Fixing the Teacher-Student Knowledge Discrepancy in Distillation
This addresses a bottleneck in knowledge distillation for model compression, offering a flexible solution that can be combined with other methods, though it is incremental as it builds on existing distillation frameworks.
The paper tackles the teacher-student knowledge discrepancy problem in knowledge distillation, where mismatched feature representations hinder student learning, and proposes a student-dependent distillation method that improves performance across datasets like CIFAR100, ImageNet, and COCO.

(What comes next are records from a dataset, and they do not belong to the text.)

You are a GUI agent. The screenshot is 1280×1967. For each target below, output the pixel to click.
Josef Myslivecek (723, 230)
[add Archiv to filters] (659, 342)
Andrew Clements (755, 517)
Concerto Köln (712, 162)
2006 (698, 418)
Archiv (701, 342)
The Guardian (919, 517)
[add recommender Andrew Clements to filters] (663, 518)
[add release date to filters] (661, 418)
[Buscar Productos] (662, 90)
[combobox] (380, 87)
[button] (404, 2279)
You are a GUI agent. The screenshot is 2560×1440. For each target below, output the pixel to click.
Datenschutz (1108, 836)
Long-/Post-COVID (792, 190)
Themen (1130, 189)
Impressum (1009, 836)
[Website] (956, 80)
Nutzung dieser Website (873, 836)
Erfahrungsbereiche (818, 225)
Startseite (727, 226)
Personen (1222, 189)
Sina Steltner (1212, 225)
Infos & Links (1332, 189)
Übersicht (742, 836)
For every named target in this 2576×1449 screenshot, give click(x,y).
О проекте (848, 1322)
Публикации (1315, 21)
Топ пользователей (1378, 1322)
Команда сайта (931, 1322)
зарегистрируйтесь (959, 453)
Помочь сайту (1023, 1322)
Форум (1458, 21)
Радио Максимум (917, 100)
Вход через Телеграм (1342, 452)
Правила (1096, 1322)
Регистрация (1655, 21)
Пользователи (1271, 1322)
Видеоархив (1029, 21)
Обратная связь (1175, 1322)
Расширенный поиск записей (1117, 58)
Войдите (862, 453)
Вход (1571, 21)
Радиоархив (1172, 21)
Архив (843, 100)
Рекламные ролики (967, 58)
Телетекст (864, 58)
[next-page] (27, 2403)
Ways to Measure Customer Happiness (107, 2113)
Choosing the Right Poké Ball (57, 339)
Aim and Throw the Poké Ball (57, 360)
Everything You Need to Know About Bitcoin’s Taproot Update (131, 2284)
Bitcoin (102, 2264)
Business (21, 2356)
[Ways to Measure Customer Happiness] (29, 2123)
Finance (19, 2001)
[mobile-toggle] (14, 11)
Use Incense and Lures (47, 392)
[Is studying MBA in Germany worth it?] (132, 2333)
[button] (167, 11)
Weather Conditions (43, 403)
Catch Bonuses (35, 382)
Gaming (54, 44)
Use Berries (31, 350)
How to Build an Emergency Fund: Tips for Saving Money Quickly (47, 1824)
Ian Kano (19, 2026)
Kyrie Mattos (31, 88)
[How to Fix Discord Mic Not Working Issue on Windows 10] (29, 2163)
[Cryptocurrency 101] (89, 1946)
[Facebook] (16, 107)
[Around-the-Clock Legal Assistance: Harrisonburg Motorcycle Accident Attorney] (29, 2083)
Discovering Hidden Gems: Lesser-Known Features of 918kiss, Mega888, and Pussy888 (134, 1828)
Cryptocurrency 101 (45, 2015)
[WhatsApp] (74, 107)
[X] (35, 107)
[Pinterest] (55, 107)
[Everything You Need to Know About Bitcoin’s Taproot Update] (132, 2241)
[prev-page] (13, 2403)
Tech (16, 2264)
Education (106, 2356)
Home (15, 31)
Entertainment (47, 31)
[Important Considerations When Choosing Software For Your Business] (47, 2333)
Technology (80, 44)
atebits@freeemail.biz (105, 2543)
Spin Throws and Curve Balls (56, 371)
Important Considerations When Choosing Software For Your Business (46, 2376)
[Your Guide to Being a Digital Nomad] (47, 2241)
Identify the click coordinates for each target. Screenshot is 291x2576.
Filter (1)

Training a small student network with the guidance of a larger teacher network is an effective way to promote the performance of the student. Despite the different types, the guided knowledge used to distill is always kept unchanged for different teacher and student pairs in previous knowledge distillation methods. However, we find that teacher and student models with different networks or trained from different initialization could have distinct feature representations among different channels. (e.g. the high activated channel for different categories). We name this incongruous representation of channels as teacher-student knowledge discrepancy in the distillation process. Ignoring the knowledge discrepancy problem of teacher and student models will make the learning of student from teacher more difficult. To solve this problem, in this paper, we propose a novel student-dependent distillation method, knowledge consistent distillation, which makes teacher's knowledge more consistent with the student and provides the best suitable knowledge to different student networks for distillation. Extensive experiments on different datasets (CIFAR100, ImageNet, COCO) and tasks (image classification, object detection) reveal the widely existing knowledge discrepancy problem between teachers and students and demonstrate the effectiveness of our proposed method. Our method is very flexible that can be easily combined with other state-of-the-art approaches.